● **Data extracted from a collection**
※ ※ ※
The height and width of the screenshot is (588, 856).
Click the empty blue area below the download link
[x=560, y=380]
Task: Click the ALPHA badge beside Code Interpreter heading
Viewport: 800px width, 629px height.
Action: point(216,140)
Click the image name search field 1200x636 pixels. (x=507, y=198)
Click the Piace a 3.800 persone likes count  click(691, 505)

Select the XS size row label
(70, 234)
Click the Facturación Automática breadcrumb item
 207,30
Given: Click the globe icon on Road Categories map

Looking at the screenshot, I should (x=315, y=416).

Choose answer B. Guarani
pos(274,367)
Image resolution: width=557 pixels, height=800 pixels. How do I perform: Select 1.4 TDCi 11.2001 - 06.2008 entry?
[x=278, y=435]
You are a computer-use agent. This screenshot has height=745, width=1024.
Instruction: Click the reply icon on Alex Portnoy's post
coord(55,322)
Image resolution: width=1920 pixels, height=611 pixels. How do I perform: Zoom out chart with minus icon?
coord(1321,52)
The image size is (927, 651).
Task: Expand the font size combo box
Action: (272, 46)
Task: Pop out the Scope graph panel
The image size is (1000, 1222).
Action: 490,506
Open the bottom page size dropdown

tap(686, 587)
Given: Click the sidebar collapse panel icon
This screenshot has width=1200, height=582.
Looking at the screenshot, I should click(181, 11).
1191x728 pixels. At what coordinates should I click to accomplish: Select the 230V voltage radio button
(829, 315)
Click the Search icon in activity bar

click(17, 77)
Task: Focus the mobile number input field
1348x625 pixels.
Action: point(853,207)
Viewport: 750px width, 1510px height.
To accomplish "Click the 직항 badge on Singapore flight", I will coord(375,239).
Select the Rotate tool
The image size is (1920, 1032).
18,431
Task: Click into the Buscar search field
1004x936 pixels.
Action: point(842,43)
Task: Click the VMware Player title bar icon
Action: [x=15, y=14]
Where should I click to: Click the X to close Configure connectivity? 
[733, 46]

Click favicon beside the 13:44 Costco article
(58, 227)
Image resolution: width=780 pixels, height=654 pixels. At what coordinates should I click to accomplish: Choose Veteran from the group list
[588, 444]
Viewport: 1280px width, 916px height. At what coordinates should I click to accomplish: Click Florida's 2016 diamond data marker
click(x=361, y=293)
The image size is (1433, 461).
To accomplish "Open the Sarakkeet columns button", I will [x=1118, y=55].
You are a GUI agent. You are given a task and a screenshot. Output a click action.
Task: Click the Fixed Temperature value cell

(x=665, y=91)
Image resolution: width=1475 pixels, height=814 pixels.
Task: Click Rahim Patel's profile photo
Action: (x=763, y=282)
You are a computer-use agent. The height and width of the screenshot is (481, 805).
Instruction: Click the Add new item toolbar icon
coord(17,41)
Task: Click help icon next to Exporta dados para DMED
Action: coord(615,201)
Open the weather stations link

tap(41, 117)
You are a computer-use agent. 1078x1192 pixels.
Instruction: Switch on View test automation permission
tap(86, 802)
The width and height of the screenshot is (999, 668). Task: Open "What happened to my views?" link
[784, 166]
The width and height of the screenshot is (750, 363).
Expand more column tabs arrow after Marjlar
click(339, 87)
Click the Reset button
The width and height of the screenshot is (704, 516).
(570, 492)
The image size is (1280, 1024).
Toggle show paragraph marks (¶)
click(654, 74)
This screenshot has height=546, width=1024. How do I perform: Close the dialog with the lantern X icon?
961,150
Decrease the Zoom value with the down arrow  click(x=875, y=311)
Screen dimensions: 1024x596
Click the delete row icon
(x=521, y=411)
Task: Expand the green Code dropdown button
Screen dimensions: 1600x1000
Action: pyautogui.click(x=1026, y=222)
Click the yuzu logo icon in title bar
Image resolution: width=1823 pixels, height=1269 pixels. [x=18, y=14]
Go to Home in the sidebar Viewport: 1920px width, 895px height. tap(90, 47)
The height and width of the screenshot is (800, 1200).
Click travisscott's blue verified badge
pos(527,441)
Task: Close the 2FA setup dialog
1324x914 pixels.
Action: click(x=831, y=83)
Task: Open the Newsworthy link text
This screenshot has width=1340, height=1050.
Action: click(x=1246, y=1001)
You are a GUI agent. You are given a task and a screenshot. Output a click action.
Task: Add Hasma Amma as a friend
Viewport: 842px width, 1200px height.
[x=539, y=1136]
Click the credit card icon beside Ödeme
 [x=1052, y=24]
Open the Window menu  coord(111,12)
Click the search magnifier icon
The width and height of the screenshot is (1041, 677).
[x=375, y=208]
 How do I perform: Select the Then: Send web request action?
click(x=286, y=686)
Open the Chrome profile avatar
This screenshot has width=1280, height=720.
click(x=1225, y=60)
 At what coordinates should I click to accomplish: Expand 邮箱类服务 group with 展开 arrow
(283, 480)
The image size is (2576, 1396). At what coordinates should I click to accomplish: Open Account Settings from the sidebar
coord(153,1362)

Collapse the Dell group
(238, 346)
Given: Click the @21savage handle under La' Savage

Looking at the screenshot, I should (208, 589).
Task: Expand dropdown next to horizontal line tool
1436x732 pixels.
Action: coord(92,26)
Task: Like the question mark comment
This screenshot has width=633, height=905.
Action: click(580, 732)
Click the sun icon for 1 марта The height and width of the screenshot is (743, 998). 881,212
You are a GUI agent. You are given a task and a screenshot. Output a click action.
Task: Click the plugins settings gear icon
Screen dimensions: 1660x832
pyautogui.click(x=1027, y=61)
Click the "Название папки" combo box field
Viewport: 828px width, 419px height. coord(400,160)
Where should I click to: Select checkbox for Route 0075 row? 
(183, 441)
※ ※ ※
● **WORK INSTRUCTIONS**
Return a word-for-word copy of the lines above from the one holding "Image resolution: width=780" through the one holding "You are a computer-use agent. The", with both of them included and nothing besides.

● **EXERCISE RESULT**
Image resolution: width=780 pixels, height=654 pixels. At what coordinates should I click to accomplish: Choose Veteran from the group list
[588, 444]
Viewport: 1280px width, 916px height. At what coordinates should I click to accomplish: Click Florida's 2016 diamond data marker
click(x=361, y=293)
The image size is (1433, 461).
To accomplish "Open the Sarakkeet columns button", I will [x=1118, y=55].
You are a GUI agent. You are given a task and a screenshot. Output a click action.
Task: Click the Fixed Temperature value cell

(x=665, y=91)
Image resolution: width=1475 pixels, height=814 pixels.
Task: Click Rahim Patel's profile photo
Action: (x=763, y=282)
You are a computer-use agent. The height and width of the screenshot is (481, 805).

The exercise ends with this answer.